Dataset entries

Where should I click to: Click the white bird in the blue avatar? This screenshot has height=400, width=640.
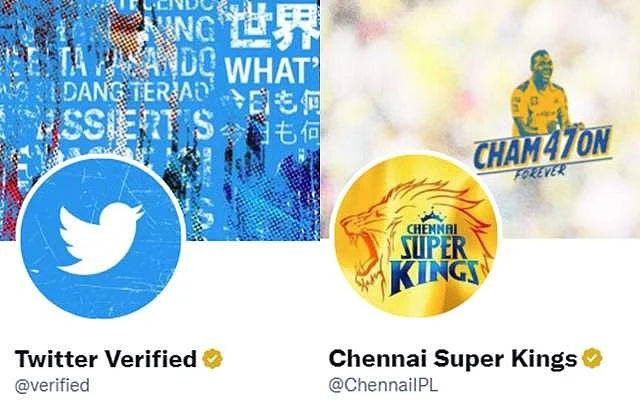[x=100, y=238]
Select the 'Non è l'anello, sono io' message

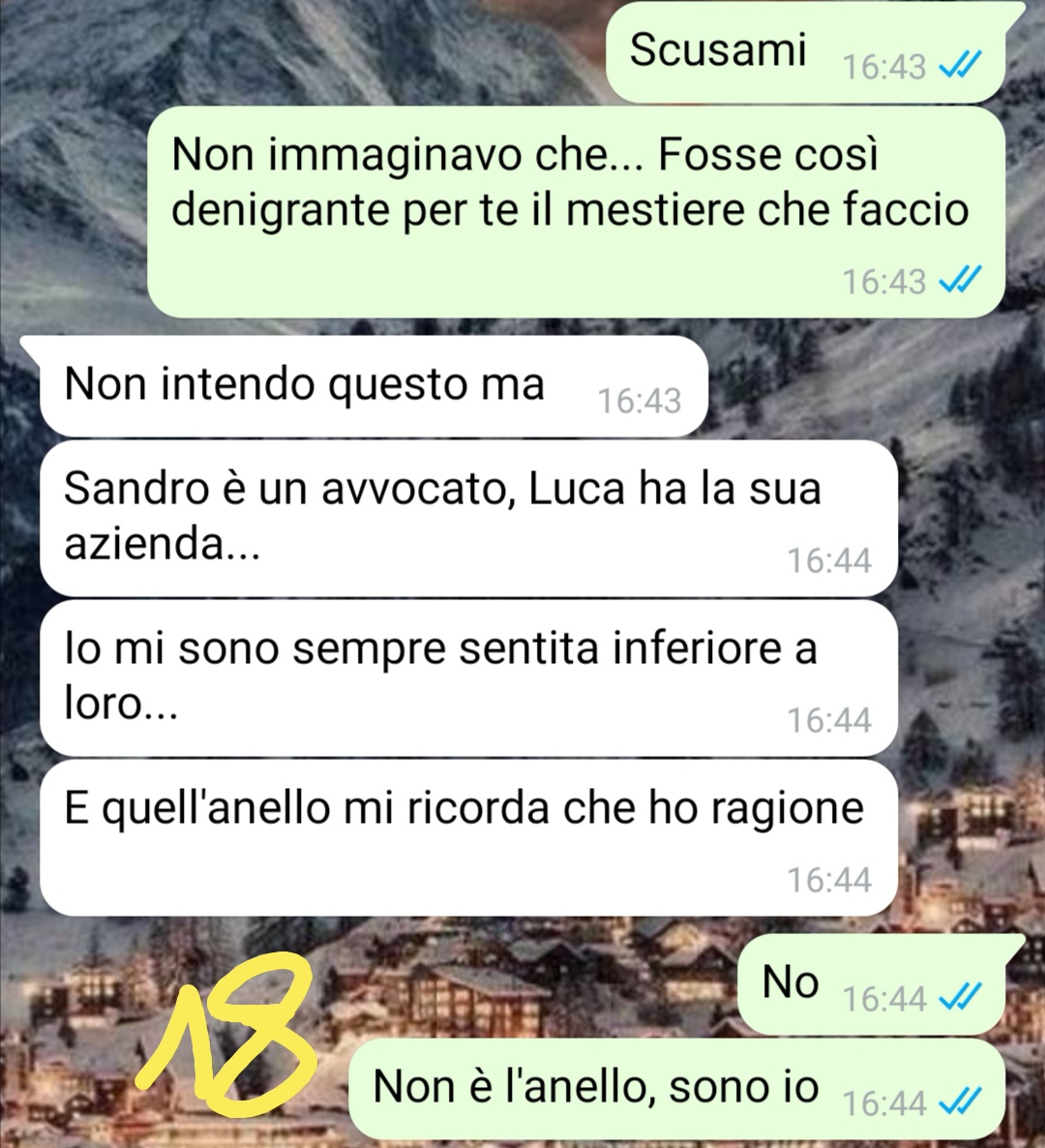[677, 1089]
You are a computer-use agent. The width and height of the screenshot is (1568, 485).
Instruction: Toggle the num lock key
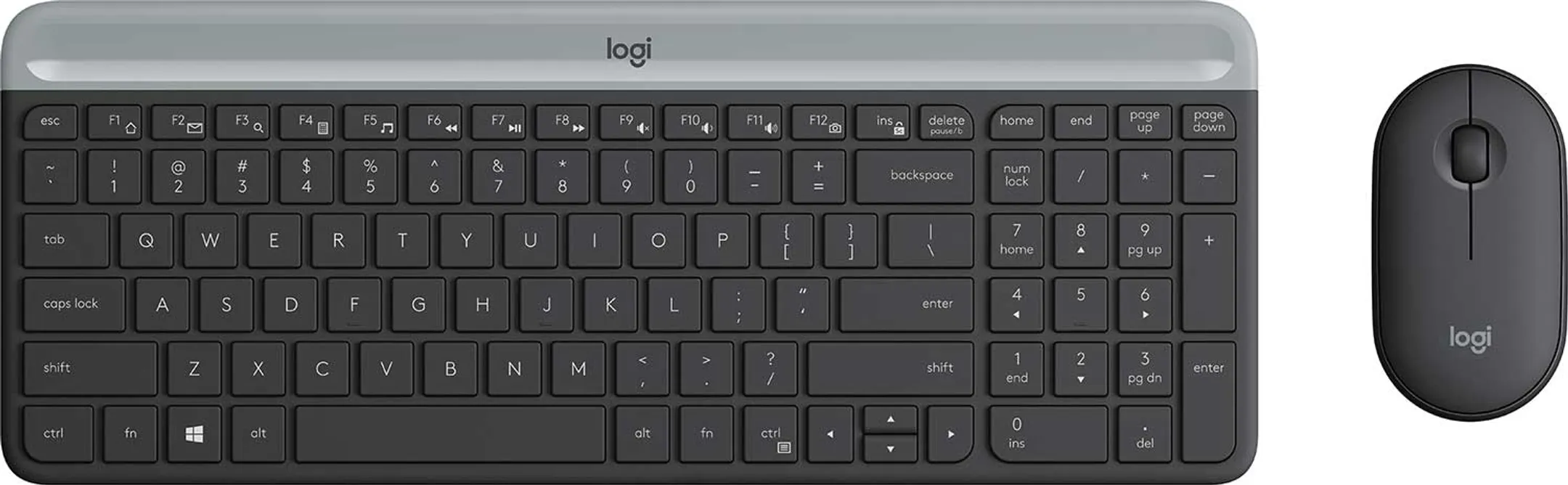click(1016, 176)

What is required:
Please print every record exactly, leaving out the pictures.

Task solution:
Where should I click to: Click the white bird in the blue avatar? This screenshot has height=400, width=640.
[x=100, y=238]
Select the 'Non è l'anello, sono io' message

[677, 1089]
You are a computer-use agent. The width and height of the screenshot is (1568, 485).
Instruction: Toggle the num lock key
click(1016, 176)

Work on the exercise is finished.